City councillors will meet on Thursday to vote on a recommendation to defer the annual increment due to workers who have not reached the going rate for their job.
Karen Maxfield, Branch Secretary of Aberdeen City UNISON, said:
"Withholding the increment is a breach of our contract, which the Council imposed on us only last year. If they defer, they won’t actually save any money at all because they will have to pay it next year instead.
Karen Maxfield said:
"Many hundreds of low paid workers are now entitled to an increment for the first time. We’re not talking huge sums of money here – a personal carer helping someone to stay in their own home will get £9.99 more a week after a year in the job, when she has got more skills and experience which enables her to give a better service to her clients. It will cost the council a lot more than that to defend a legal claim by her if she doesn’t get her increment. The top of the pay scale is the full rate for the job – it’s right that people have to work up to the full rate, but they have to trust their employer to pay it when they get there."

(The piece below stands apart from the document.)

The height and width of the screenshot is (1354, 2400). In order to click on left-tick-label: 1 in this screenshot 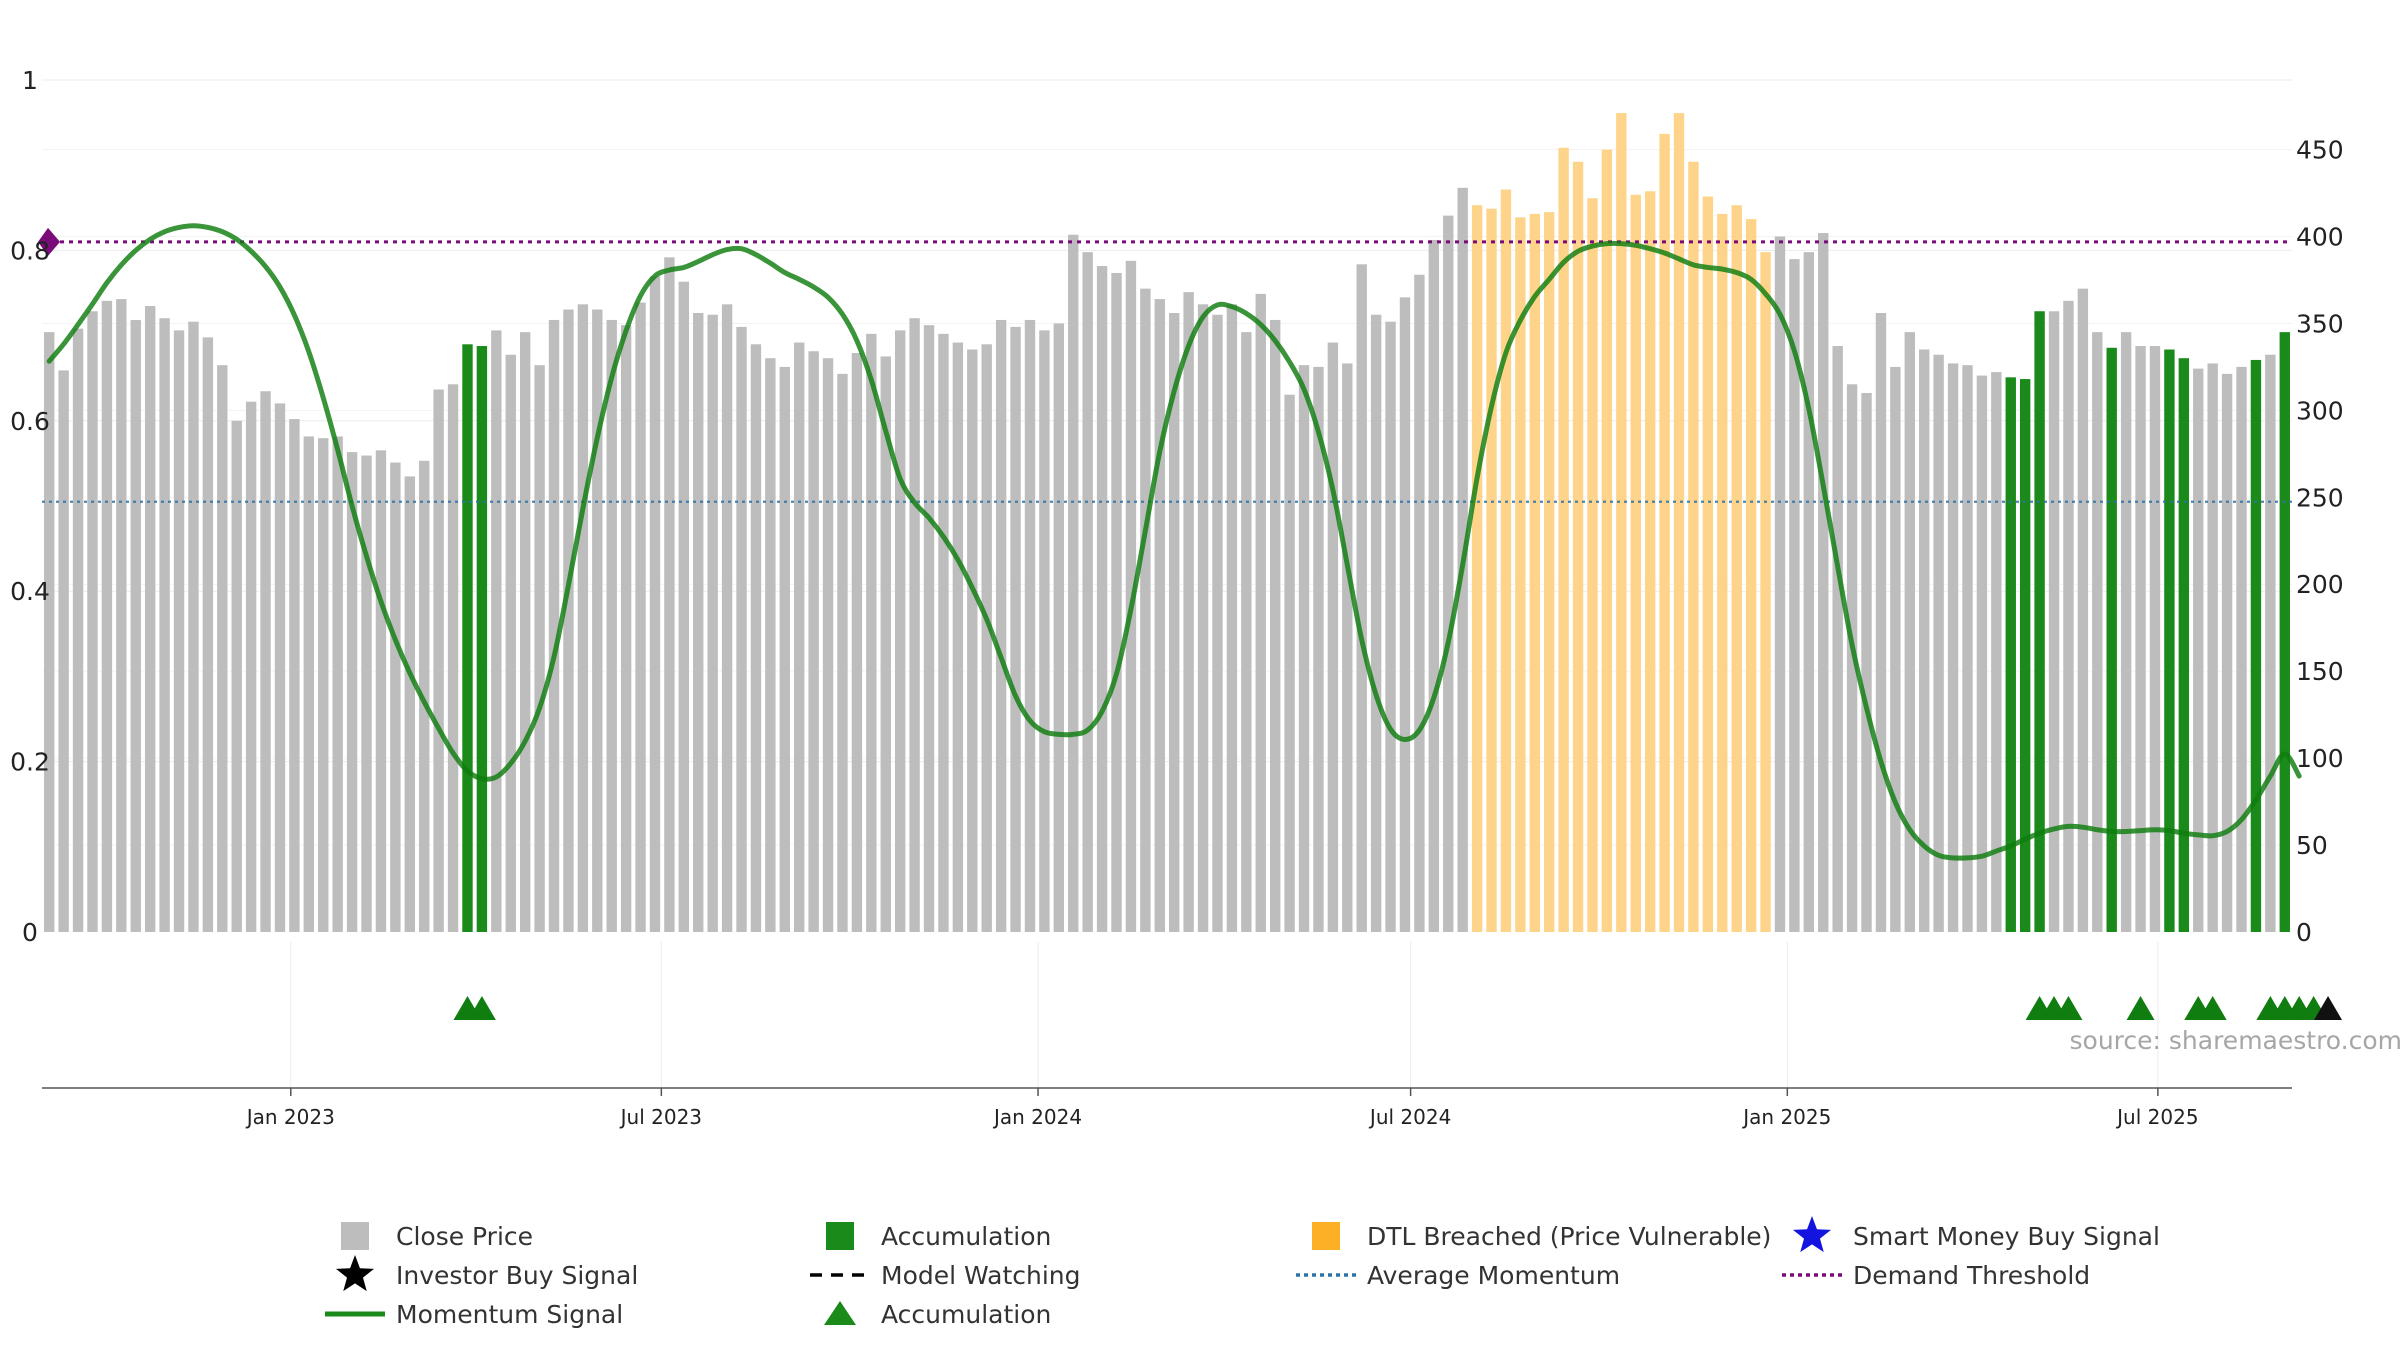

UNISON has lodged over 360 claims for members who are furious at the Council’s heavy-handed tactics.
The Council has already paid teachers their increment this year and many UNISON members who work in schools, such as Pupil Support Assistants, janitors, nursery nurses and school meal staff, say their work is being undervalued by not treating them the same as the teachers because they are as essential to providing a good educational experience.
UNISON is urging all council workers to defend their increments by joining the lobby of the Town House from 12 noon on Thursday.

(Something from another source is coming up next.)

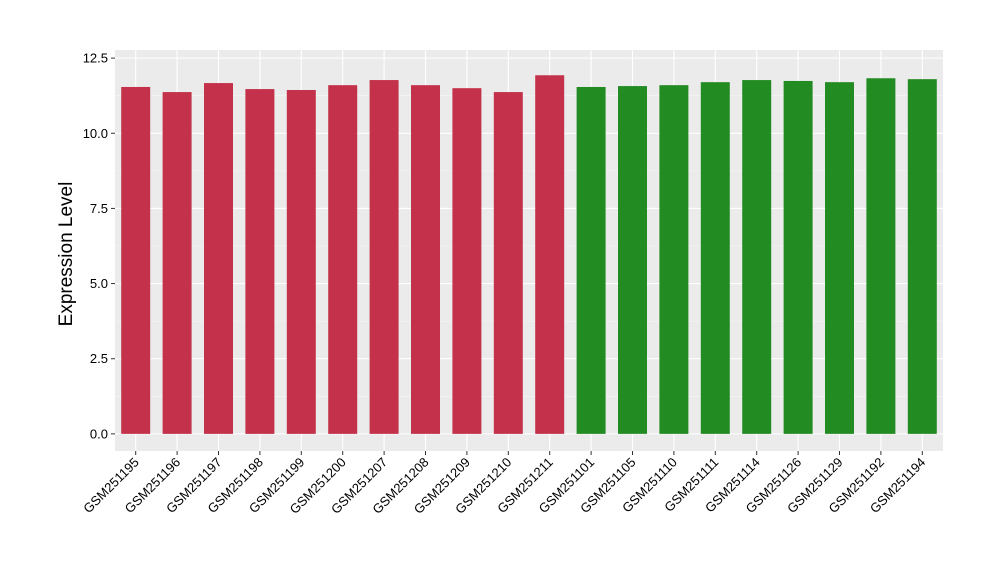 This screenshot has height=580, width=1000. Describe the element at coordinates (674, 260) in the screenshot. I see `bar-GSM251110` at that location.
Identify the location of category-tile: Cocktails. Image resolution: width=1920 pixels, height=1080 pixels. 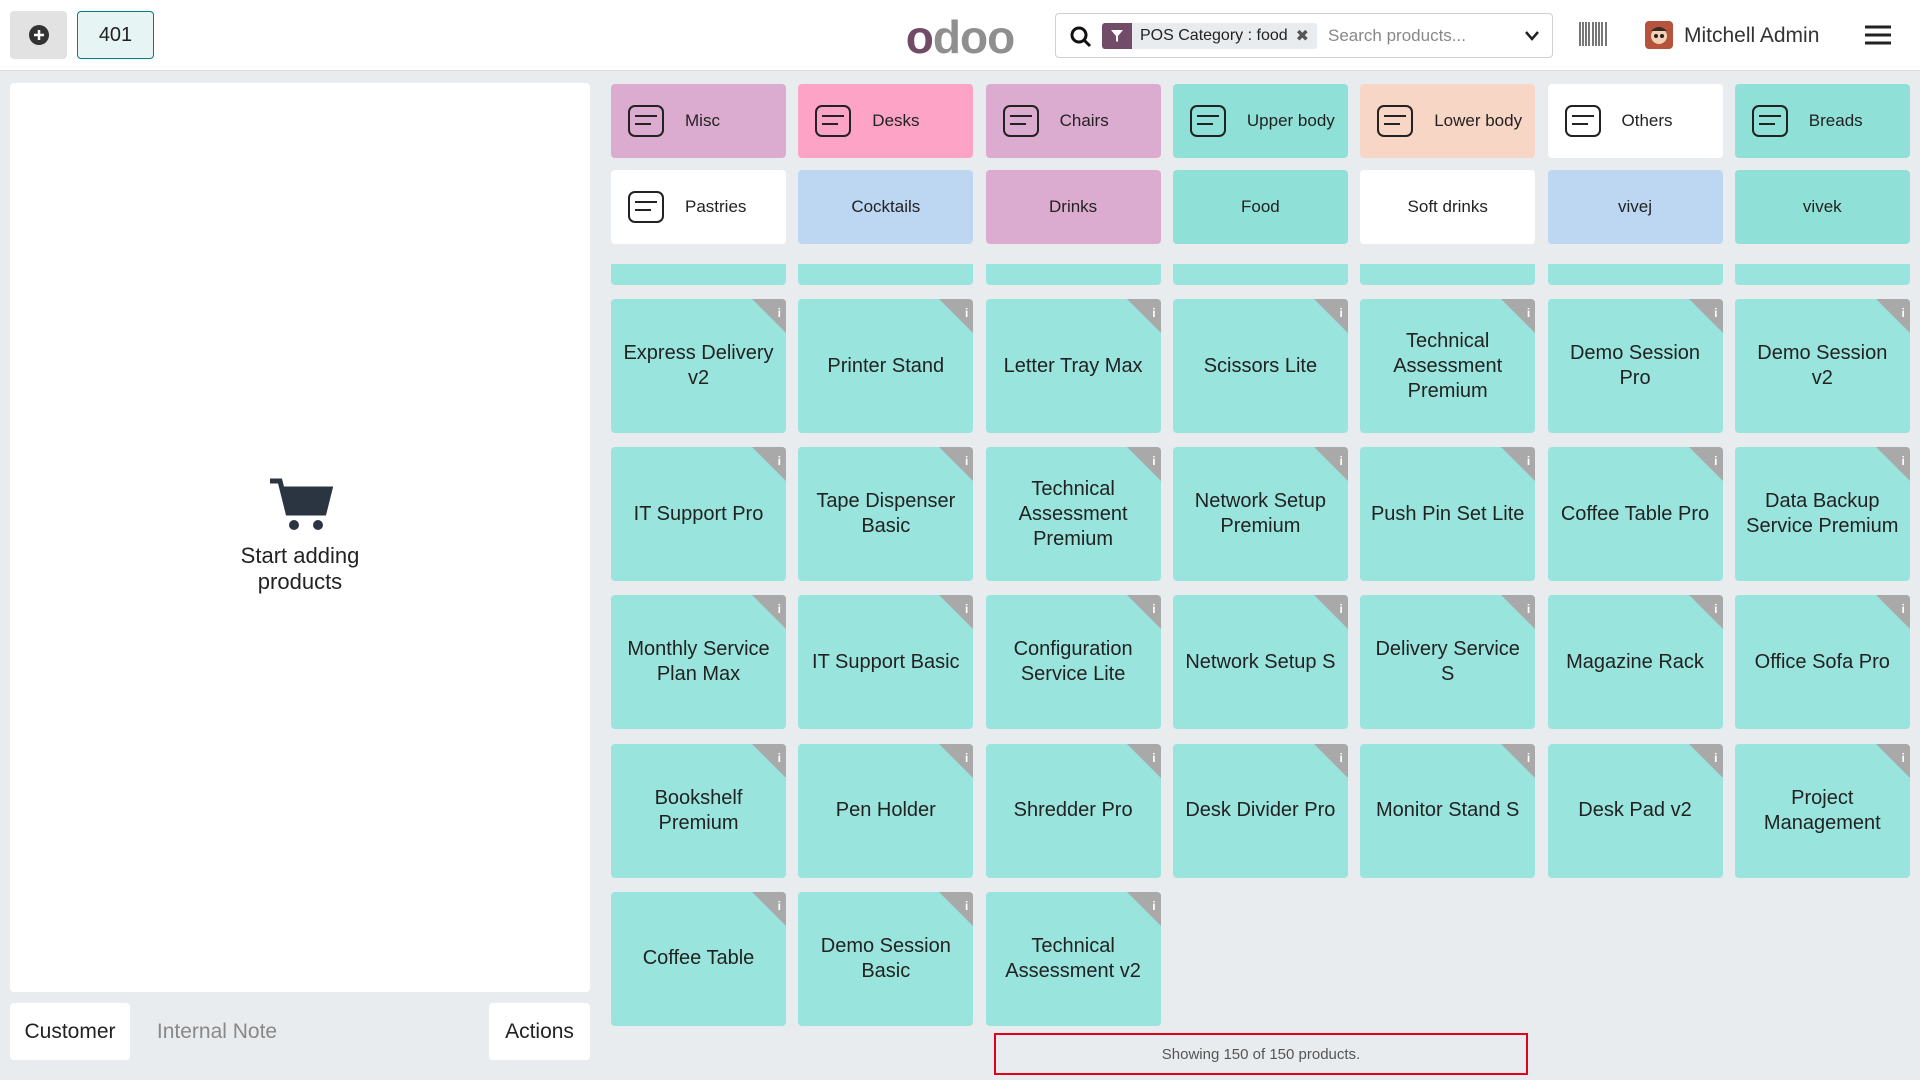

* UNISON has discovered that the archive minutes for Aberdeenshire Council in the 1940s show that Aberdeenshire Council proposed withholding increments as the war was cutting into its finances. After consideration the Council did not consider war to be a circumstance severe enough to withhold the increments their staff were due.

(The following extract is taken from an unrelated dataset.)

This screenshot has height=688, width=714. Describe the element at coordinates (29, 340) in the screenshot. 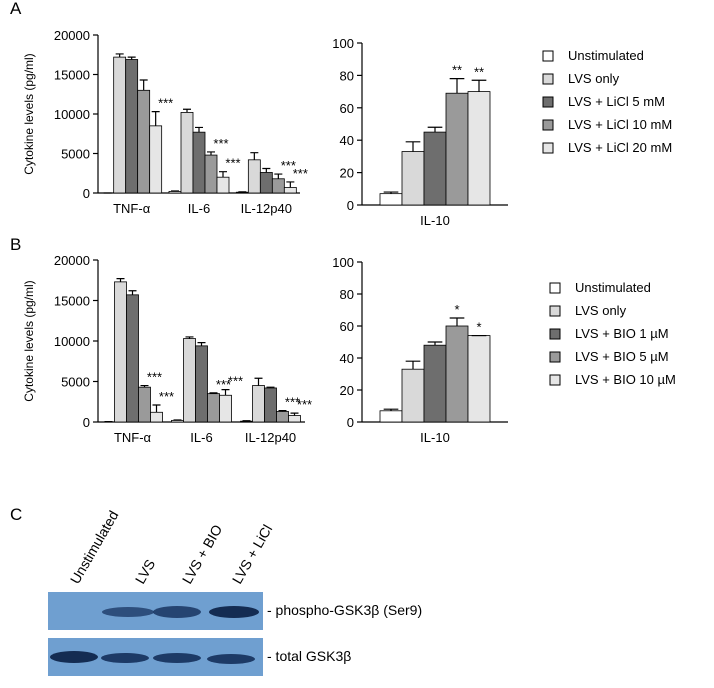

I see `y-axis-label: Cytokine levels (pg/ml)` at that location.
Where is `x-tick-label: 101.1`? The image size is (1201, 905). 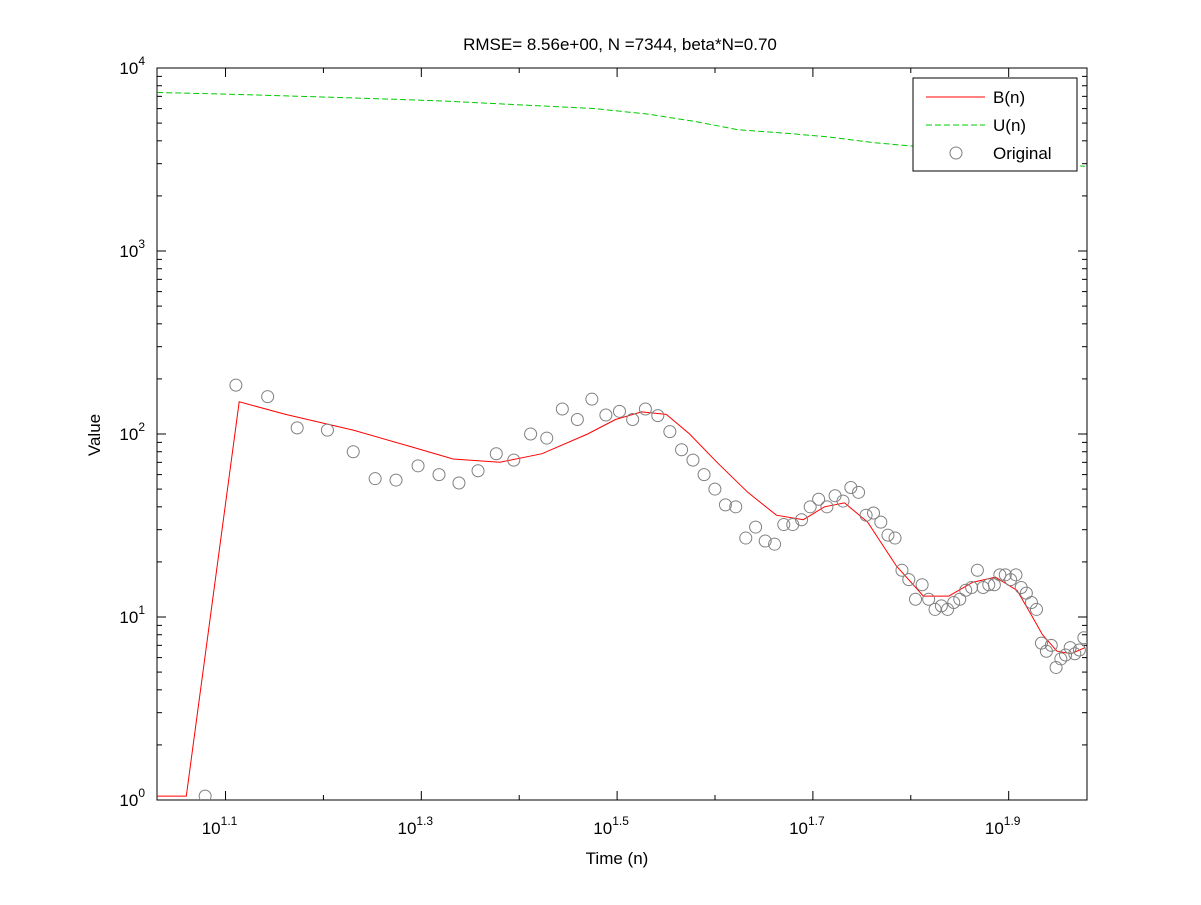
x-tick-label: 101.1 is located at coordinates (220, 826).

Karen Maxfield, Aberdeen City UNISON Branch Secretary, said:
"If war wasn’t enough in the 1940s, what reason could be good enough now?"
ends
Notes for editors:
1. Aberdeen City Council Finance and Resources Committee is considering the ‘Employment Costs’ report at 2pm on Thursday 17 June, which recommends deferring increments due on 1st April 2010 for one year.
2. 6555 staff out of 8,962 should have received an increment on 1 April 2010.
3. UNISON and other trade unions are holding a joint lobby of the Town House at 12 noon on Thursday 17 June.
4. UNISON is distributing thousands of leaflets round council workplaces urging workers to protest to protect their rights.